*Exercises to complete*.
#1 According to the text summarization passage, what was the first feature ever used for ATS?
#2 Write a continuation of the text summarization passage, starting after its final sentence.

*Passage shown*.
Proposing a multilingual method based on statistical features avoiding their weights attribution when combining them linearly.
Investigating the impact of using graph properties (here, bushy paths) to improve the original scores.
Using the graph to select candidate sentences relying on the assumption that a sentence without either much or strong relations with its neighbors will not be considered for scoring. This will help decrease the number of sentences to be processed, resulting in a faster generation.
Testing the impact of extraction methods on the summarization quality.

The remainder of this article is divided as follows. Section 2 discusses related works, namely those based on statistical or/and graph-based approaches. Section 3 provides the details of our method starting from preprocessing, through graph construction and scoring, ending with sentences extraction and summary construction. Section 4 presents the experimental evaluation of our method in the context of multilingual single document summarization. Finally, Sect. 5 concludes the work carried in this research and provides future insights.

2 Related Works

Statistical approach was the first exploited for ATS and still widely used nowadays. It is based on statistical features which are used to judge the importance of a sentence. The first feature ever used for ATS is term frequency (tf) [15] which scores a sentence based on its terms distribution in the original document. Very high frequency terms can be related to the domain and not the subject, this is why the author fixes a high threshold to eliminate such terms. Another solution is by combining tf with inverse document frequency to get $ tf-idf $ [19]. Position is another feature allowing to capture the importance of a sentence, either by its words positions [15], by its position in the original document [4, 6] or by its position in a paragraph [8]. Sentence position in the document is based on the assumption that first and last sentences tend to be more important than others [6]. To score a sentence using this feature, researchers tested with many different formulas [8, 17]. Sentence length feature is used to penalize short sentences with a size less than a given threshold [13]. Other length-based formulas can be found in [8, 17]. Mostly, these features are combined linearly into one score representing how pertinent a sentence is. The weight of each feature is fixed manually, or estimated using optimization or machine learning.

*Given information*.
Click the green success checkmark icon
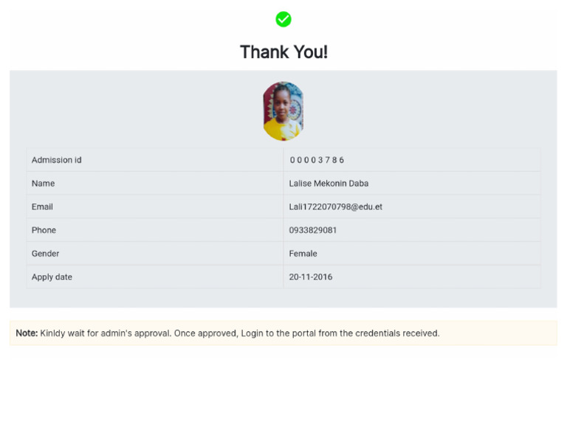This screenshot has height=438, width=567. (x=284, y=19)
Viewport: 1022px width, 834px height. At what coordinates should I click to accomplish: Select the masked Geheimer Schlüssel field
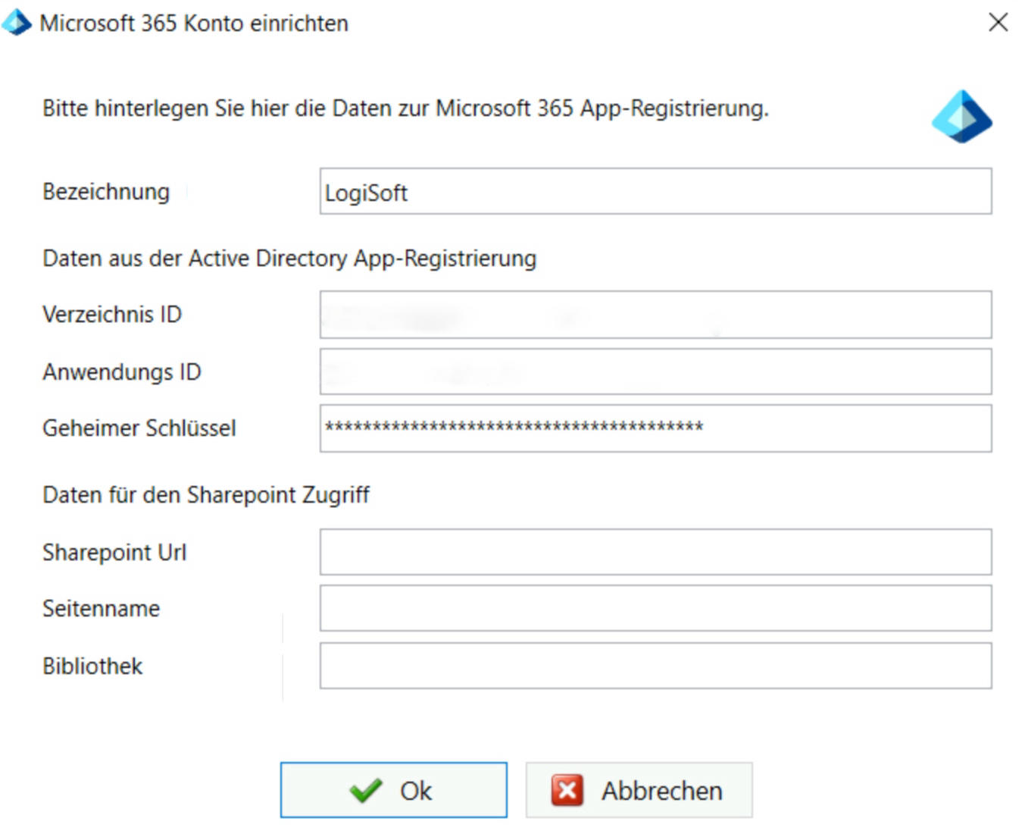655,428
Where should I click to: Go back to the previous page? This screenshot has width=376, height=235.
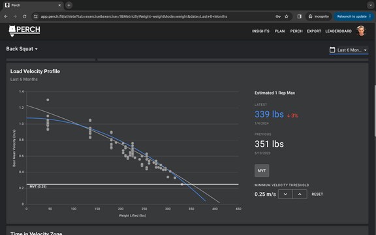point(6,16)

---

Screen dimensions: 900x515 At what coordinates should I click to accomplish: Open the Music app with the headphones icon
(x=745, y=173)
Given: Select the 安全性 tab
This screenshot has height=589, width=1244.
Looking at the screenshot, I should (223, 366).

---

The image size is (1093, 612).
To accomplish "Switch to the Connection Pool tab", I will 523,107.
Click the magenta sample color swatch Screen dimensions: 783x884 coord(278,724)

*Results of the exercise*.
#1 Term frequency (tf).

#2
Graph-based approach transforms document sentences into a graph using a similarity measure. Then, this structure is used to calculate the importance of each sentence. In [20], a graph of similarities is constructed from document paragraphs, where similarities below a given threshold are ignored. The authors define a feature called bushiness which is the number of a node’s connections. The most scored paragraphs in term of bushiness are extracted to form a summary. Node’s bushiness can be used to score sentences rather than paragraphs, to be combined with other statistical features scores [8]. Likewise, we use this feature to score sentences, but we use it to enhance statistical scoring rather than consider it as one. Iterative scoring using graphs is very popular among graph-based ATS methods; TextRank [16] and LexRank [7] are the most known ones. They use a modified version of PageRank [5] in order to score sentences. LexRank incorporates $ tf-idf $ into similarity calculation, while LexRank uses simple cosine similarity. When multiple documents are summarized, it is preferable to include temporal information to the score favoring recent documents [21]. To capture the impact of documents on sentences in multi-document ATS, sentence to document dimension can be used [22]. The author incorporates sentence position into the score to distinguish sentences from each other when they belong to the same document. Another work aiming to fuse statistical features with graph-based approach is iSpreadRank [23]. The method is based on activation theory [18] explaining the cognitive process of human comprehension. Each sentence is scored using some features (centroid, position, and first-sentence overlap), then these scores are spread from a sentence to its neighbors iteratively until equilibrium. The ranking in iterative graph-based ATS may never converge. Also, the ranking convergence depends on the initial scores and the damping factor.

3 Method Overview

3.1 Preprocessing

Preprocessing phase consists of: sentence segmentation, words tokenization, stop words removal, and words stemming. Sentence segmentation is the task of splitting a text into several sentences using punctuation. Sometimes it is difficult to detect sentence boundaries due to punctuation use in abbreviations (mr., ms., etc.). Words tokenization divides a text into words, which is not simple in some languages such as Japanese where the words are attached. Stop words removal aims to get rid of subject-independent words such as pronouns, prepositions, etc. Finally, stemming is the task of prefixes, suffixes and infixes removal; which helps associating variants of the same term to a common root form. In our work, we use an open source tool (LangPi^{Footnote 1}) which affords these tasks for 40 languages.

3.2 Candidate Sentences Generation

The task of finding candidate sentences comes to find those less probable to be included in the summary and exclude them. That is, the stronger a sentence connection to other sentences in the document, the more it is important to be kept. This connection is represented, in our case, by cosine similarity between sentences. A graph of similarities G(V, E) is constructed where each sentence is represented by a node, and arcs represent the similarities between the sentences. This graph can be reduced to keep just significant nodes and arcs.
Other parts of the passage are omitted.